If enacted, the bill as law will go into effect no later than June 2024. But the new allowances would be voluntary and at a given establishment’s discretion to accommodate.
Despite the savings on each to-go order, Scott McConnell, owner of Side A Brewing in La Grande had his concerns.
“It gets really busy, especially on Fridays and Saturdays,” he said. “It would be logistically really difficult to accommodate. Some of the difficulty for us, I think, would be tagging a particular dish with the right ticket and then portioning — will the whole order fit in the container the customer gave us?”
He said the concept might work better for those selling a la carte or on a smaller scale, such as coffee shops that sell light fare.
Cutting down on plastic
SB 545 is the latest in a series of bills seeking to reduce single-use plastic statewide.
“I find it strange that if I’m sitting at a table and can’t eat all my spaghetti, that I can’t just scoop it into my own glass container and head home. Currently they don’t have to allow it,” explained Sen. Janeen Sollman, D-Hillsboro, the chief sponsor who introduced and carried the bill.
She said other customer-owned containers, such as those used for drinks, already are provided for, and the Oregon Department of Agriculture now allows consumers to bring reusable food containers to grocery stores to use for purchases from bulk bins, for example. SB 545 comprehensively includes rules providing for these and reusable produce bags as well.
SB 545 also would enable customers to provide their own container for food when ordering for takeout, and consumers could opt out of other single-use plastics such as straws and utensils.
Sollman cited findings from the 2021 Upstream “Reuse Wins” report in support of the bill.
According to Upstream, 79% of disposable food ware and packaging U.S. restaurants and food service businesses use is for takeout and delivery. This adds up to restaurants and food-service businesses spending $24 billion each year on disposables.

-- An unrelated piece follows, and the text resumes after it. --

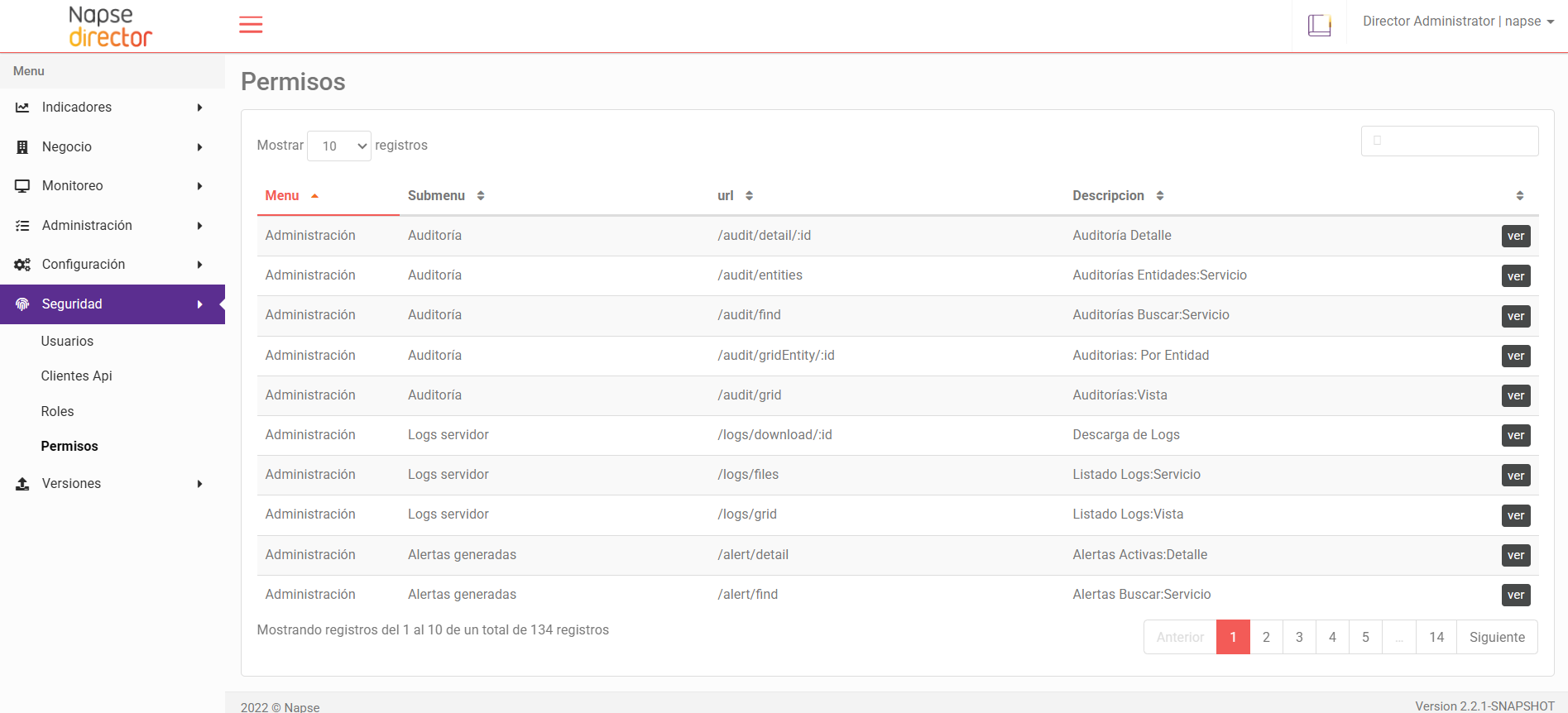
Task: Click the Indicadores chart icon
Action: coord(22,108)
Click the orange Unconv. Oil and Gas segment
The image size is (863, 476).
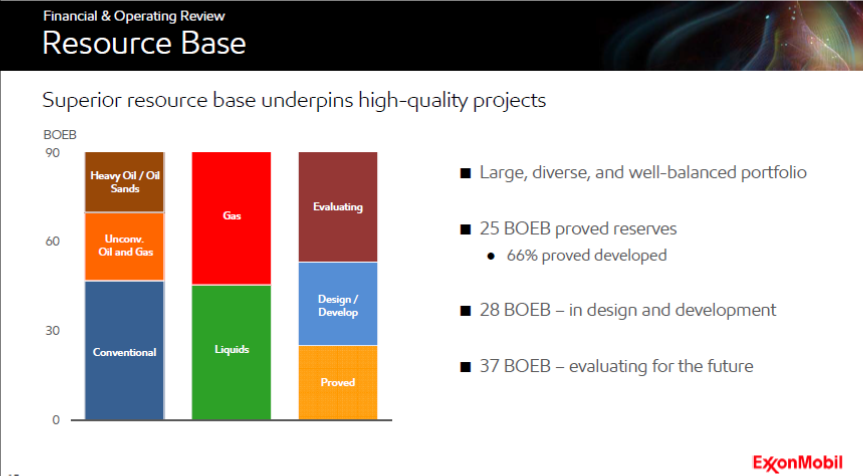[x=124, y=246]
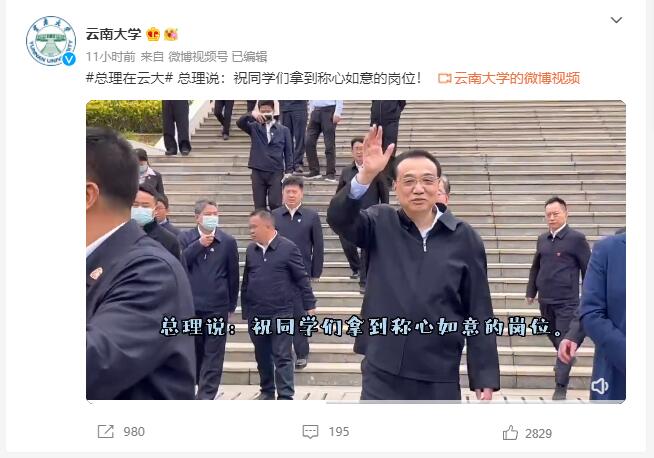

Businesses and city governments spend $6 billion a year on solid waste management costs attributable to disposable food packaging.

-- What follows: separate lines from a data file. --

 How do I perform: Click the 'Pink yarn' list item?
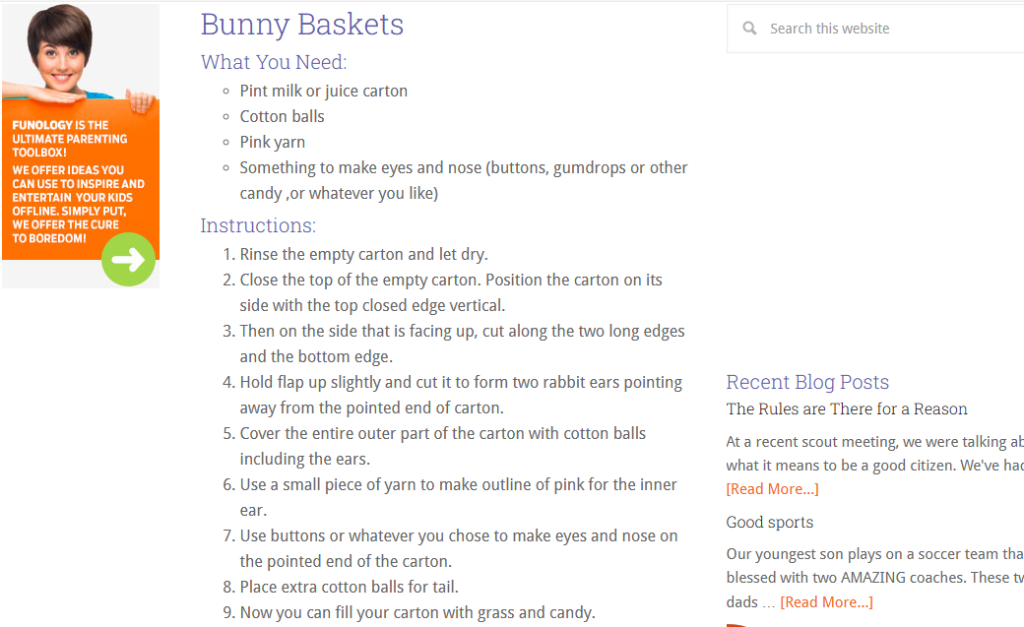pyautogui.click(x=272, y=142)
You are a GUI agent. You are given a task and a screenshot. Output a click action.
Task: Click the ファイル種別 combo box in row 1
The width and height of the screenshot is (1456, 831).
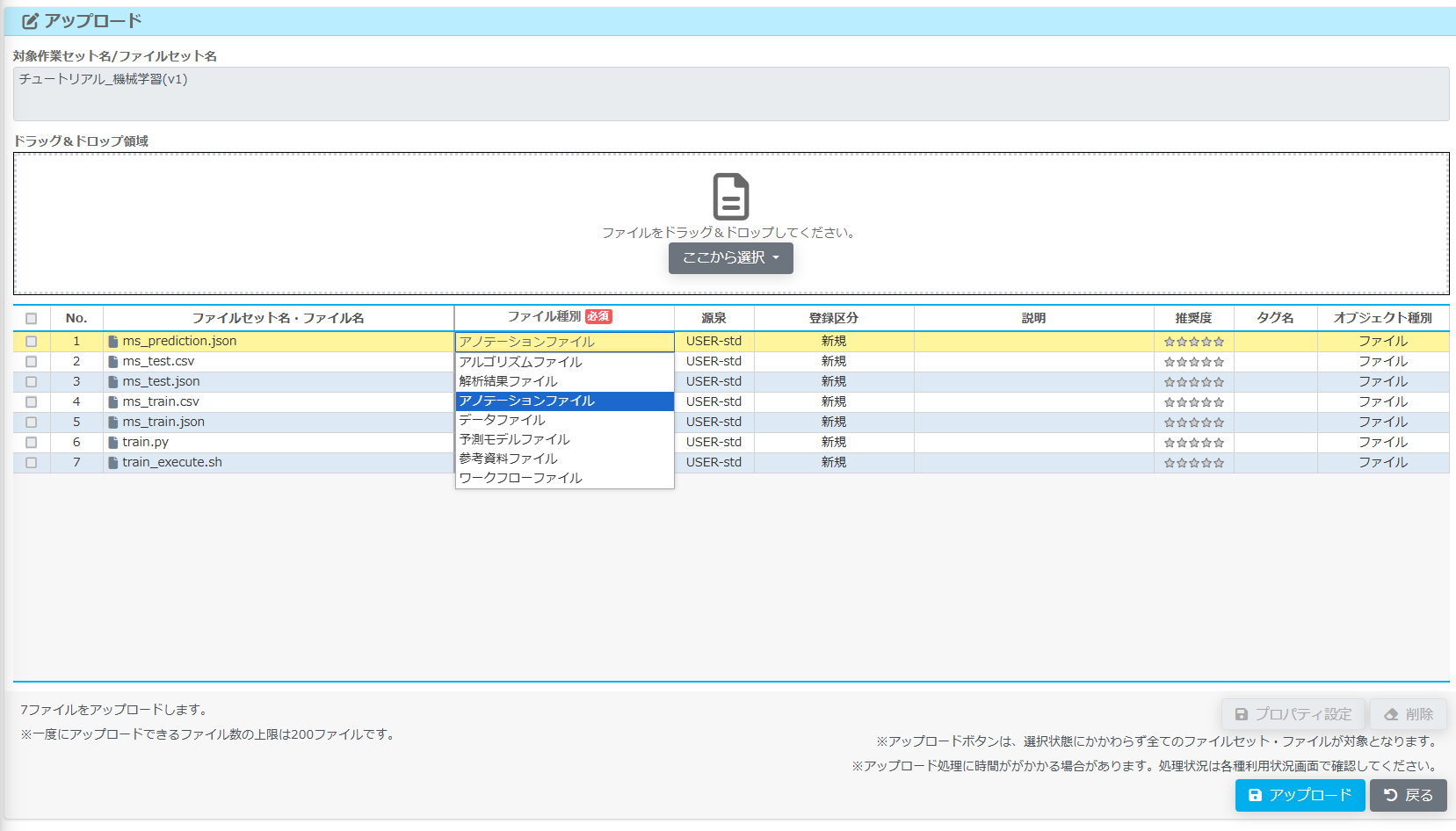564,342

This amounts to some 20 billion pieces of litter from disposable food-service packaging. Most of it doesn’t fit into recycling waste streams, so it piles up in landfills or not making it there in the first place, causing pollution.

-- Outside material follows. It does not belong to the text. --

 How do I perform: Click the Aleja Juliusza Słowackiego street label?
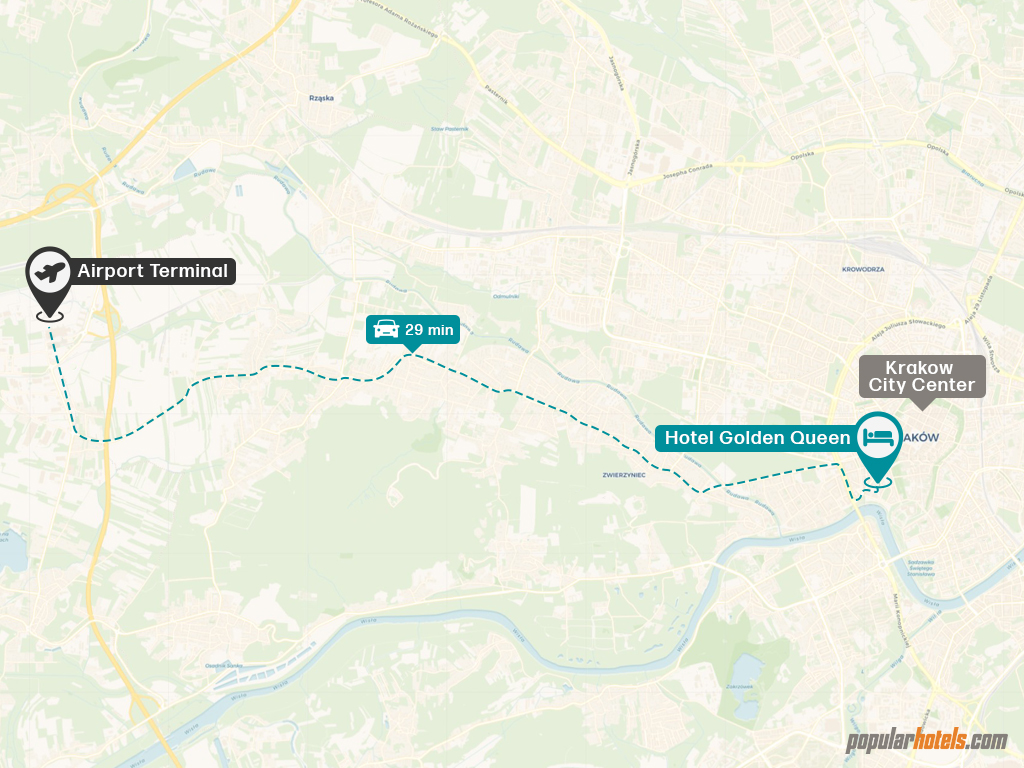point(908,332)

Procedures outlined in SB 545 do specify that a consumer-provided container would need to be industrially sanitized prior to receiving ready-to-eat food.
Taking on the safety issue
Robert Brady, owner of Burger Bob’s Drive-In in Baker City, which has been owned by his family since 1960, said his biggest concern was contamination.
“Where have those containers been and how clean are they really? If I have to put it on my counters and anywhere else, there’s the possibility of contamination,” he said. “A customer comes back and says ‘I’m sick,’ well, maybe it was my food, or maybe it was their container. I can’t prove it anymore.”
Schulberg said while there are ways to safely accommodate it, it would be time-consuming.
“For restaurants that do want to do that, it’s giving them the freedom to and allowing for that decision to be made by restaurant owners. I think that’s great,” McConnell said.
Though Brady and McConnell expressed reluctance to participate in the new allowances should they pass into law, Schulberg has set his sights on a bigger goal that SB 545 specifically provides a framework for.
“It’s a system where the consumer can buy into a circular container reuse program,” he said. “You would come in and pay once to be a part of our system, then your to-go order or leftovers would be placed into a reusable glass container, which we would stock and sanitize. You eat your order, put the containers in your car and bring them back to our restaurant and we provide your order in a fresh set of glassware that’s been cleaned and sanitized like the rest of our dishes. And it goes on.”
The upfront costs are high, he said, but long-term, it makes a lot of sense, citing a large local customer base that he foresees being onboard with the concept.
Senate Bill 545 in the 2023 Oregon Legislature would allow restaurants to fill consumer-owner containers with food. You can read the text of the bill at tinyurl.com/yc2k227h.